- WORK ITEM -
Could you copy exactly the lines from the one containing "Task: Click the vertical IRDM text on the SSD" through the last line of the records below, leaving out any pictures?

- SUPPLIED RECORDS -
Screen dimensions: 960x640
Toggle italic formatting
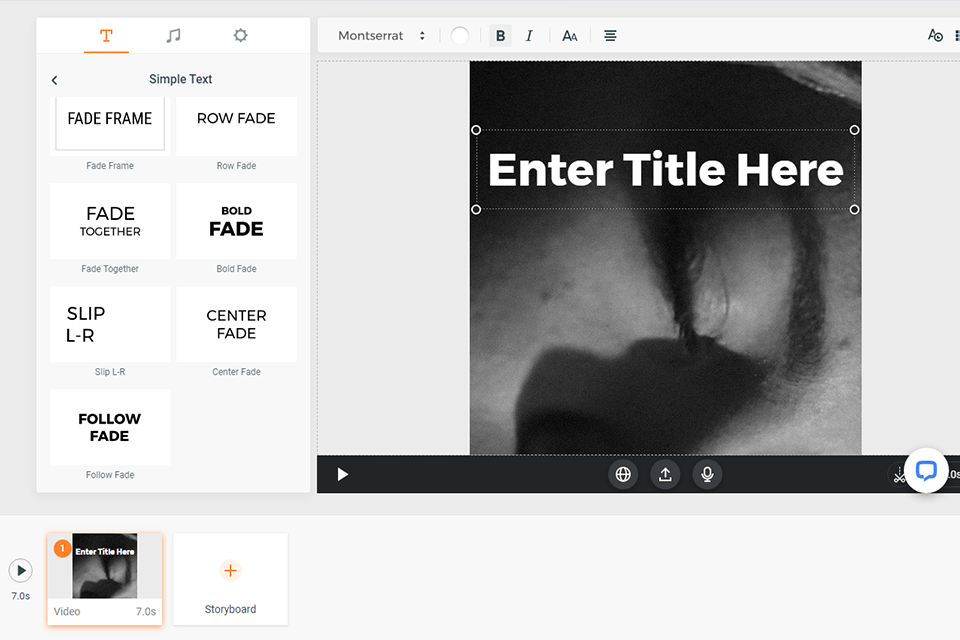tap(529, 35)
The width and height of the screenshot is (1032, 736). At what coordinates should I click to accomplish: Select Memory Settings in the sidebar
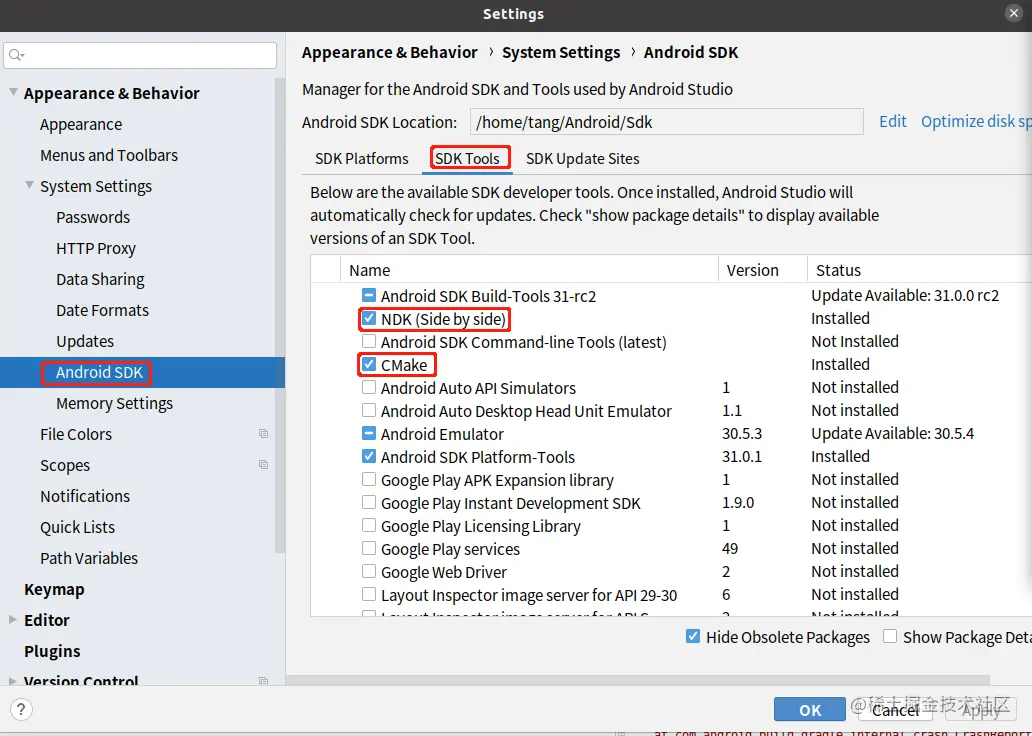pos(114,403)
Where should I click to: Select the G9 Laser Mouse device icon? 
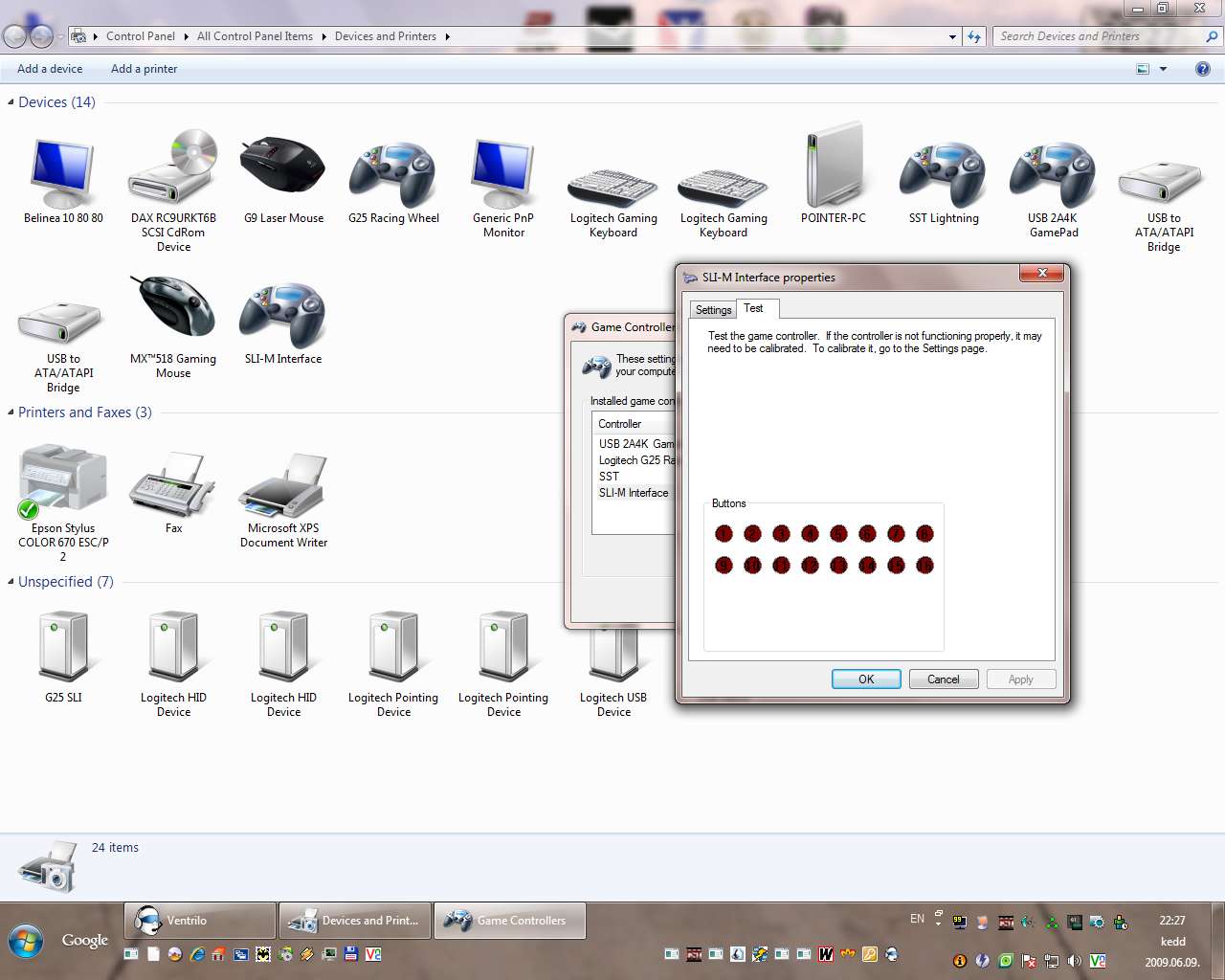282,167
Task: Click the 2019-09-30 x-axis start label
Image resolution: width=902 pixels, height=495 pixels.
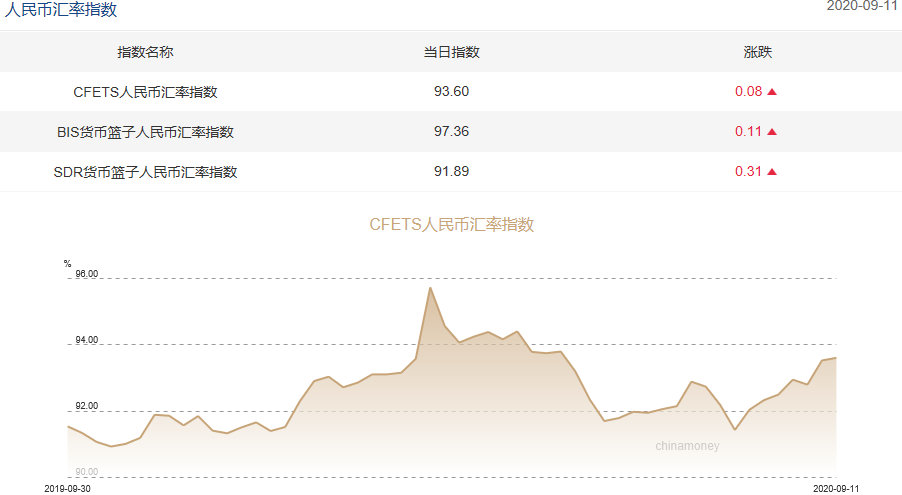Action: [68, 488]
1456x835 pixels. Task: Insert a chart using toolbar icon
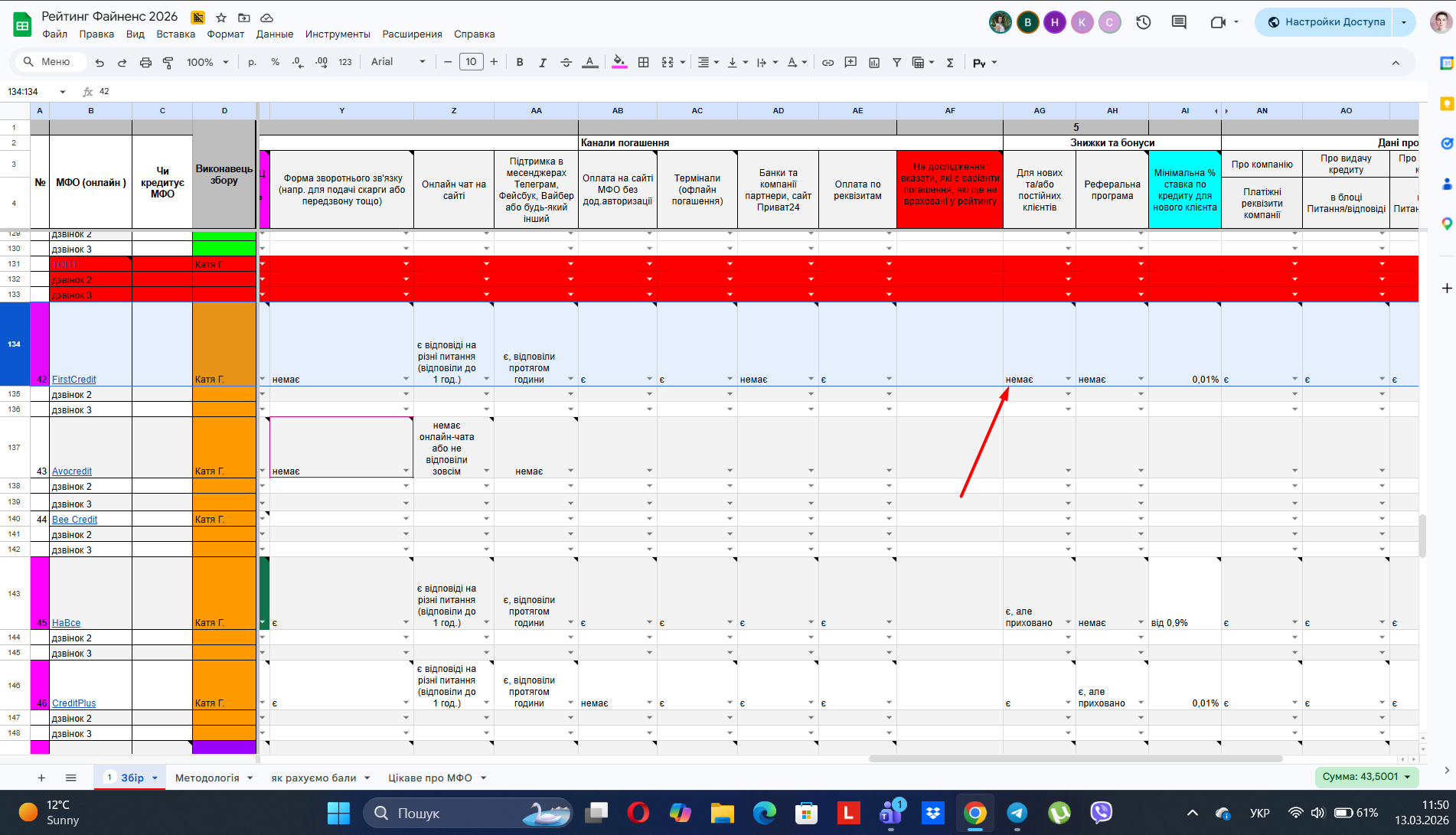point(874,63)
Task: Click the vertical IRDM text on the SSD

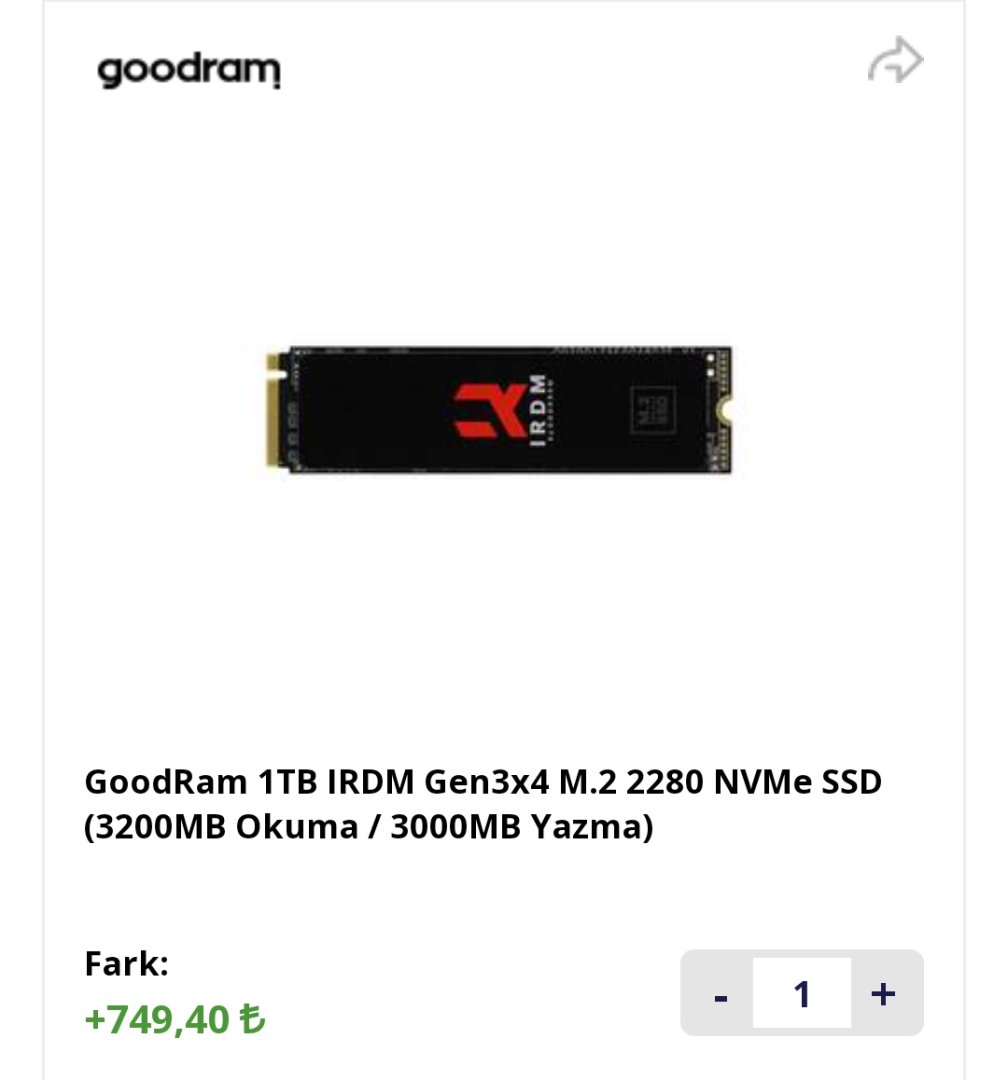Action: [x=538, y=411]
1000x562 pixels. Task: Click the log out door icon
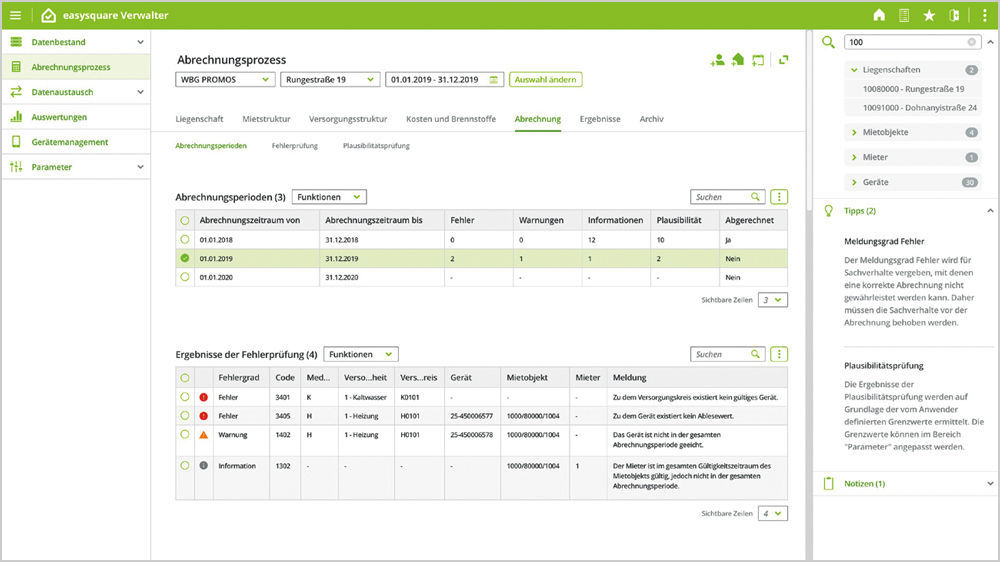tap(954, 15)
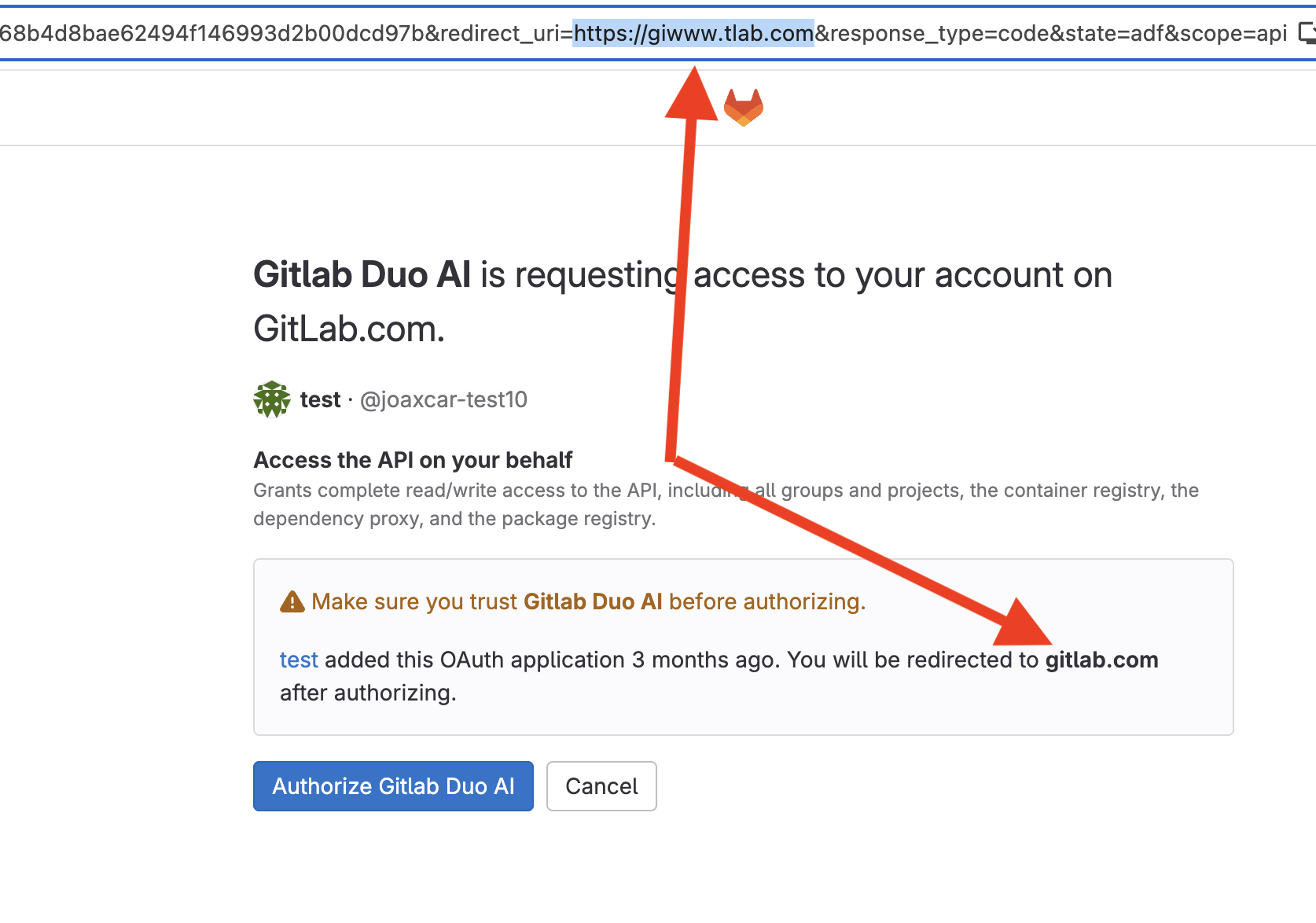The image size is (1316, 923).
Task: Click the install-app monitor icon in address bar
Action: click(x=1307, y=33)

- OUTPUT BELOW -
Task: Click the vertical IRDM text on the SSD

Action: [x=538, y=411]
1000x562 pixels. Task: Click the log out door icon
tap(954, 15)
The image size is (1316, 923).
Task: Click the install-app monitor icon in address bar
Action: click(x=1307, y=33)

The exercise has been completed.